Fizeau's Experiment interpretation

[doaaron]

Hi all,


In Einstein's book, "Relativity: The Special and General Theory", he uses the Fizeau experiment to show how the Lorentz Transform correctly predicts the addition of velocities.

I have some difficulty understanding the interpretation of the results, however. Suppose that liquid M is in reference frame F, and liquid N is in reference plane F'. Also, N is moving at velocity v wrt M. When light travels through M, assume the velocity is measured as u wrt F. If light were traveling in N, I would also expect it to travel at velocity u but this time wrt F' since firstly, the medium (N) is at rest in F', and secondly, Einstein says that the speed of light does not depend on the frame of reference. According to this principle, I would also expect light traveling in N to travel at speed u wrt both F and F'.

This is analogous to the moving train wrt a platform example, where a light shone from the front of the train would have a measured speed of c in both the reference frame of the train, and of the platform.

Why then does Einstein use a principle of additive velocities to calculate the new speed of the light?


thanks for the help,
Aaron

 

[Nugatory]

It is the speed of light in a vacuum which is the same in all reference frames and is equal to $c$. Light traveling through a medium such as the liquid in Fizeau's experiment travels at a constant speed relative to the medium, that speed is less than $c$, and because it is relative to the motion of the medium different observers traveling at different speeds relative to the medium will find the light to be traveling at different speeds relative to themselves.

 

[doaaron]

Thank you for the correction. I realize now that my train analogy was also wrong as it more relates to the effect of the speed of the source on the speed of light than the speed of the medium on the speed of light.

regards,
Aaron

 

[harrylin]

Thank you for the correction. I realize now that my train analogy was also wrong as it more relates to the effect of the speed of the source on the speed of light than the speed of the medium on the speed of light.

regards,
Aaron

Hi Doaaron, a precision may be useful here: it's a postulate of relativity (based on Maxwell's theory) that the speed of the source has no effect on the speed of light.
The train example was meant to illustrate how the same speed of light in (near) vacuum can be measured with measurement systems that are in relative motion.

 

[doaaron]

Hi harrylin,


thanks for the reply. I was aware of the stuff you mentioned (I think), but I still have a few doubts.

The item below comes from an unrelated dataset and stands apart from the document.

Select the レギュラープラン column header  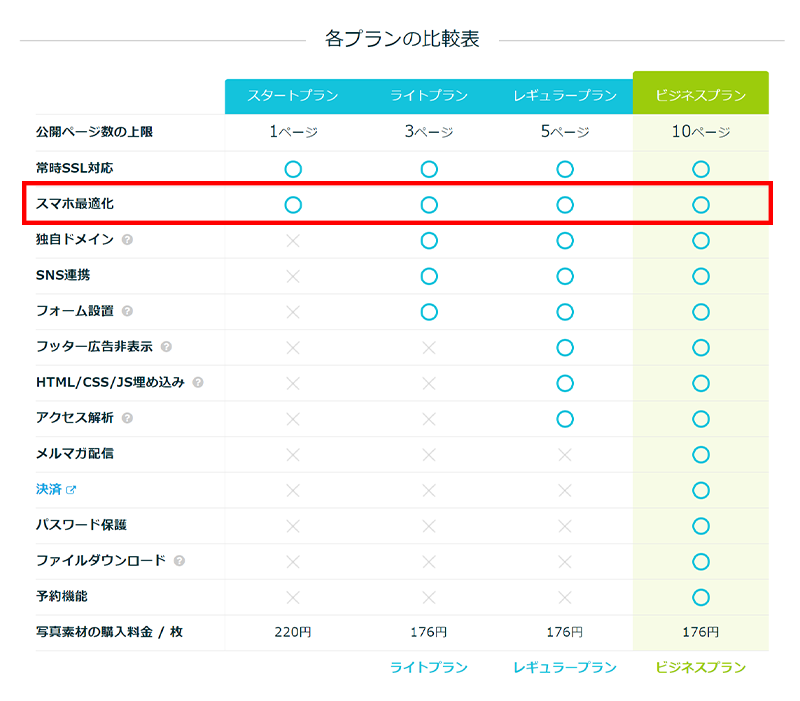[564, 96]
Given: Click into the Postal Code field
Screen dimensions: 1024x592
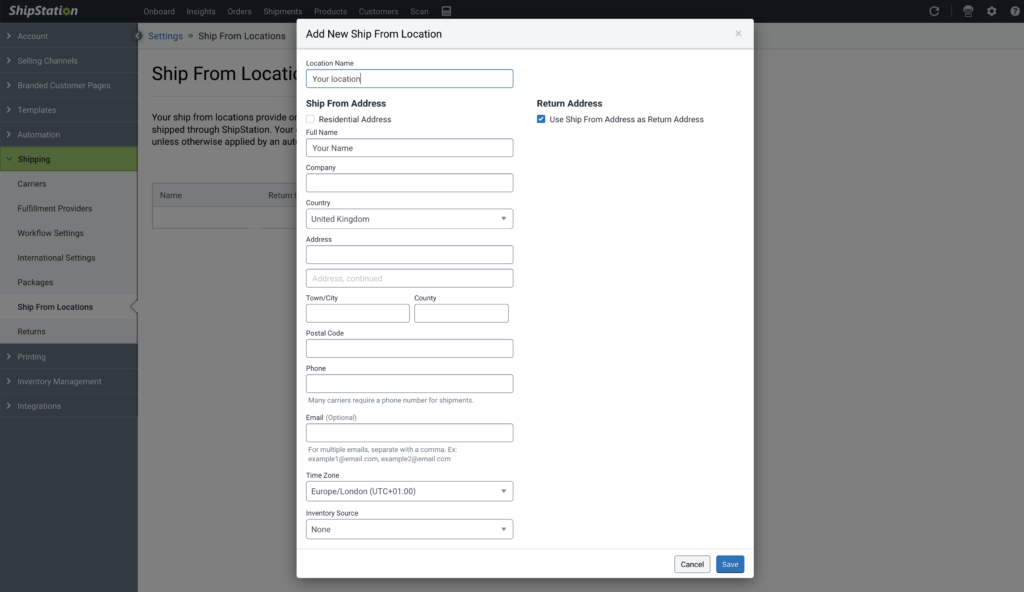Looking at the screenshot, I should 409,348.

First, does air count as a medium, or not? If it does count as a medium, then the original results in Michelson and Morley can be explained by movement of the medium (air), and SR is not needed. I understand of course that the Michelson and Morley experiment has since been performed in vacuum, but I'm wondering how people concluded in favor of SR over movement of the medium (at the time).

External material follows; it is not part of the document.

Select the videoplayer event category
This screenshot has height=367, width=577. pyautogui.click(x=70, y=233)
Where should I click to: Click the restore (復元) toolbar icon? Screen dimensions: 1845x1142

Another question. In theory if your experiment consists of a light source, and a light receiver, then neither movement of the source nor the receiver should have any effect on the measured speed of light. I wonder if any experiments have been performed with a moving light receiver. Obviously such an experiment would be more difficult to set up. My curiosity is from looking at mechanical waves such as sound. For sound, I think that the speed of the source has negligible effect on the speed of the wave, but the speed of the receiver would be directly related to the measured speed of the wave (I'm not too sure about this, but that's my intuition).

I'm actually reading Einstein's book on relativity so more questions will be coming.


thanks and best regards,
Aaron

 

[harrylin]

[..] I still have a few doubts.

First, does air count as a medium, or not? If it does count as a medium, then the original results in Michelson and Morley can be explained by movement of the medium (air), and SR is not needed. I understand of course that the Michelson and Morley experiment has since been performed in vacuum, but I'm wondering how people concluded in favor of SR over movement of the medium (at the time).

Hi one of the starting considerations of SR was the Fizeau experiment (see the last paragraph of that section), and which showed that a moving medium has only little influence on the speed of light. In fact, the index of refraction of moving air is close to perfect vacuum; just plug in some numbers in the Fizeau equation and you will see that the speed of light is only little affected by moving air.

As far as I know, no theory that assumes light to move at c' relative to a material medium can explain the Fizeau equation as well as many other effects that SR correctly predicts/postdicts.

Another question. In theory if your experiment consists of a light source, and a light receiver, then neither movement of the source nor the receiver should have any effect on the measured speed of light. I wonder if any experiments have been performed with a moving light receiver. Obviously such an experiment would be more difficult to set up. My curiosity is from looking at mechanical waves such as sound. For sound, I think that the speed of the source has negligible effect on the speed of the wave, but the speed of the receiver would be directly related to the measured speed of the wave (I'm not too sure about this, but that's my intuition). [..]

Also with sound, the speed of neither the source nor the receiver has any influence on its speed until it reaches the receiver - perhaps you confounded the speed of the detector relative to the used reference system with the motion of the reference system itself?
Tests with moving light sources have also been done as you can find in the Physics Faq: http://www.edu-observatory.org/physics-faq/Relativity/SR/experiments.html#moving-source_tests

The Faq mentions elsewhere experiments with Sagnac devices which have rotating source and detector, and a variant with glass as medium shows again the Fizeau effect. Such devices are used as gyroscopes.
http://math.ucr.edu/home/baez/physics/Relativity/SR/experiments.html#Sagnac
compare: https://en.wikipedia.org/wiki/History_of_special_relativity#Experiments_by_Fizeau_and_Sagnac

And as a matter of fact, the GPS system is continuously verifying that neither moving sources not moving detectors have any effect on the speed of radio waves.

 

[doaaron]

Hi,


thanks for the reply.

Also with sound, the speed of neither the source nor the receiver has any influence on its speed until it reaches the receiver - perhaps you confounded the speed of the detector relative to the used reference system with the motion of the reference system itself?

It was just poor intuition. Since you pointed out my mistake, I have a better picture of it in my mind. Thanks for the links.


Aaron

 

[doaaron]

Hi harrylin,

Also with sound, the speed of neither the source nor the receiver has any influence on its speed until it reaches the receiver - perhaps you confounded the speed of the detector relative to the used reference system with the motion of the reference system itself?

I thought that I had understood your point here, but now I'm not so sure. So I've illustrated my experiment below.

In the experiment, we send either light or sound from a source, and calculate the speed of the wave as (d1 + d0)/(t1 - t0). My understanding is that for light, the calculated speed will be c regardless of v. However, for sound traveling in a stationary medium such as air, its speed in a stationary frame of reference will be independent of v, but the speed calculated by the receiver, (d1 + d0)/(t1 - t0) depends on v.

So where am I going wrong?


thanks,
Aaron

P.S anybody is welcome to respond.